Well put, depending on your situation.


----------



## youngdon

I usually carry a semi auto for self defense in unknown areas(read the bad side of town), but always revolvers for hunting, or around the neighborhood. But I practice with all of them, even the 44.


----------



## Mattuk

I carry nothing!


----------



## bones44

Mattuk said:


> I carry nothing!


 You will if they reintroduce wolves and bears !! LOL


----------



## Mattuk

bones44 said:


> You will if they reintroduce wolves and bears !! LOL


No rather them than some drug dealer in London!


----------



## bones44

That's for sure. How hard is it to obtain a handgun in the UK Matt ?


----------



## Mattuk

In a few words, very hard! But then I've never tried.


----------



## bones44

Was just curious as I know your laws sound pretty strict on a lot of firearms. It's becoming the same here.


----------



## Mattuk

Only for hand guns. As for rifle's and shotgun's it the way it should be. IMO.


----------



## bones44

Glad to hear you can still obtain any firearm if need be. Never have owned a handgun, but have never ruled it out either. They're alot of fun for target shooting and what-not. It's odd that we can't have suppressors in Michigan but you can in the UK. Go figure.


----------



## Mattuk

Thats one thing I wouldn't be without now is my T8 suppressor!


----------



## bones44

So it really quiets it down ? You should post a video of you shooting with it.
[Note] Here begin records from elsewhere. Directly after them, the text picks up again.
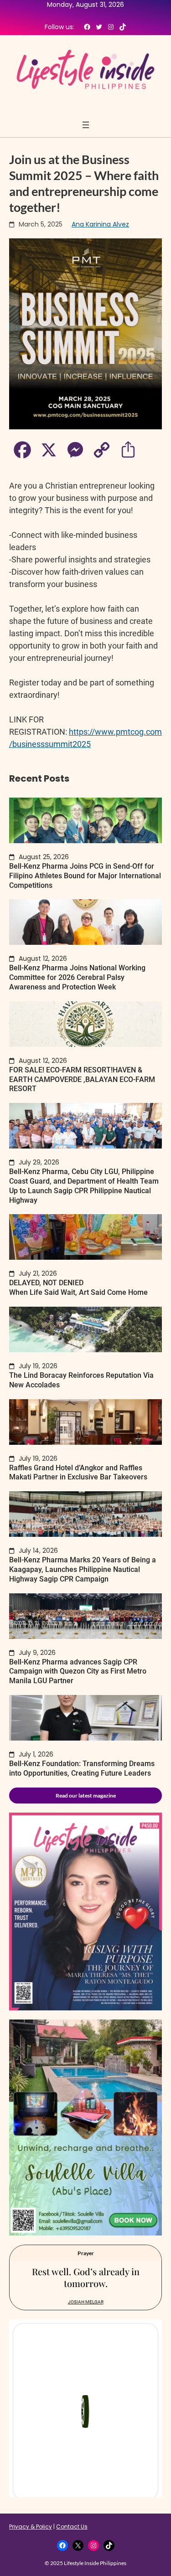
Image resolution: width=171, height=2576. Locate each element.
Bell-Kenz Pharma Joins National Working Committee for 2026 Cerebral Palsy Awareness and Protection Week (77, 977)
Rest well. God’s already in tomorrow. (86, 2277)
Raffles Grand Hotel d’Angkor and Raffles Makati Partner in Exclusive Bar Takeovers (78, 1472)
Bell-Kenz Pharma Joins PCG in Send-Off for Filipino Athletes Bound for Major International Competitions (85, 876)
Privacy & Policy (30, 2526)
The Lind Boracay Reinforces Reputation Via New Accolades (81, 1380)
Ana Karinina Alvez (100, 224)
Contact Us (72, 2526)
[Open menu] (85, 124)
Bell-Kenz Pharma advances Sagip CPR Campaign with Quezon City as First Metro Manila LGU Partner (77, 1671)
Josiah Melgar (86, 2301)
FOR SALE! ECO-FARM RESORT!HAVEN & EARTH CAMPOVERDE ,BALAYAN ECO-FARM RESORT (82, 1079)
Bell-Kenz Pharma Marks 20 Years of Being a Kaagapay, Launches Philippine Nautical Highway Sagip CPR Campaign (82, 1569)
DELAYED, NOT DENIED (78, 1287)
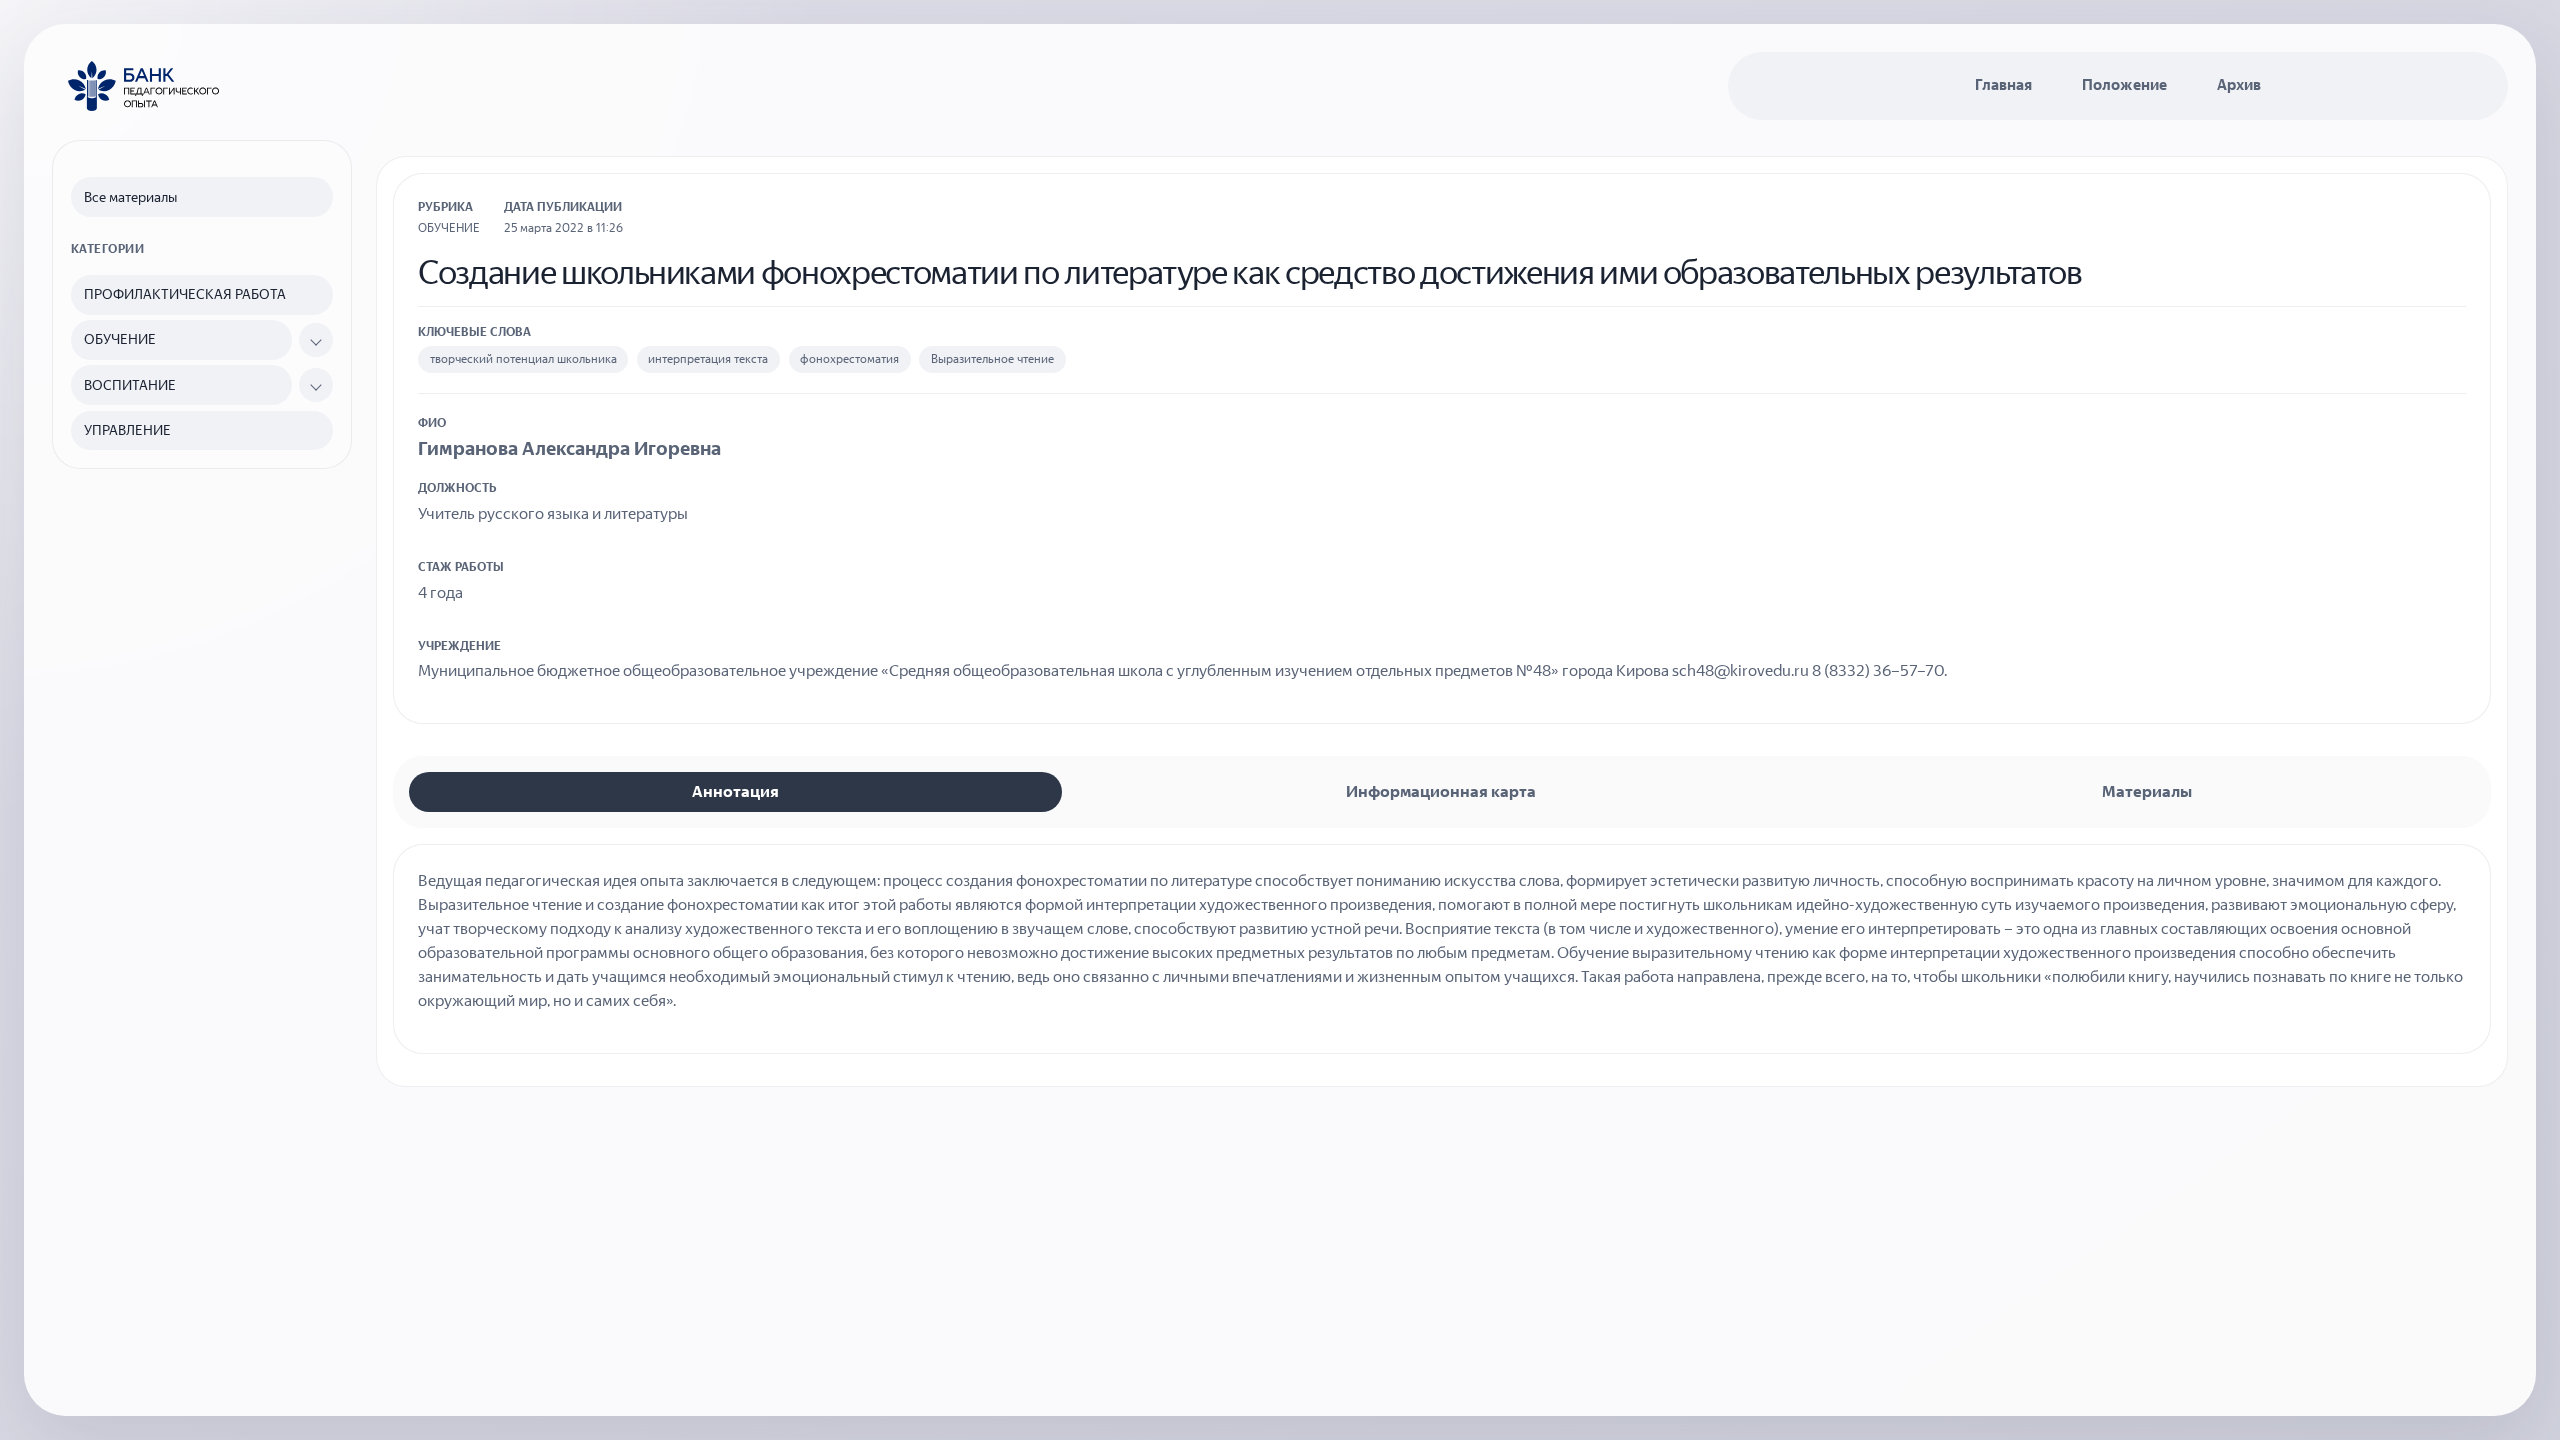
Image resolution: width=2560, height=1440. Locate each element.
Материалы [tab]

That would be neat.


----------



## Mattuk

Yes it does but then I now can't remember what it was like before!


----------



## bones44

I've never shot one with a suppressor before. Wouldn't know what to do if I did. LOL


----------



## Mattuk

Well its the same as your rifle now but with a can on the end!


----------



## On a call

Boom...compared to BANG


----------



## youngdon

That was helpful !


----------



## bones44

Wish I could get one here but the puppets that be say no.......


----------



## On a call

Thanks Don I appciated your UT vidio. Sure wish I could use one.


----------



## knapper

I am a revolver fan myself, I have autos but, they are limited on the power of the round that you can carry. Yes there is the desert eagle, try carrying one of those beast around hunting. I have hunted with a contender and taken caribou and black bear with one. They are only single shot. What it takes is practice with what ever you are carrying to the point of it being a natural reaction when needed. I practice reloading the wheel guns by putting two in firing two and then reloading with a speed loader or by hand, then firing two more and the do it over again from the start.


----------



## youngdon

That is a great way to practice without shooting up all your ammo. Good call knapper.


----------



## Bigdrowdy1

Pump !!!! It is 1 noise in the dark that cannot be confused with any other !!!!!!!!! Other wise it is 6 of 1 half a dozen of the other.


----------



## Eyemakecalls2

The Long Colt loaded with the FTX 225's is a pig stoppin round. Old Vaquero Revolver for the pigs for sure. I will say factory 200 grain silvertips are the only round that has ever jamb and does everytime in my 44 mag Dessert Eagle. In 1989 ( I think) I packed the D.E. when I deer hunted Humbolt/Trinity counties the place is crawling with bears and this one guy ask me what was I packin, I pulled it out and that was back when they were new to the market and few had seen one. He said, " Oh dear" so I call it my "Oh Dear gun". The guys face was priceless. My buddy Mac Morris was with me at the time and we still laugh at that. The remington 240's are Champ. I must say I am tempted every hunt to take a 1911 but I just never have. Shouldered, draws quick, is lite, lots of bullets. Gramps engrainded the revolver I guess. The 7 1/2" Redhawk in 44 mag is a goto favorite. It's killed many a piggy.


----------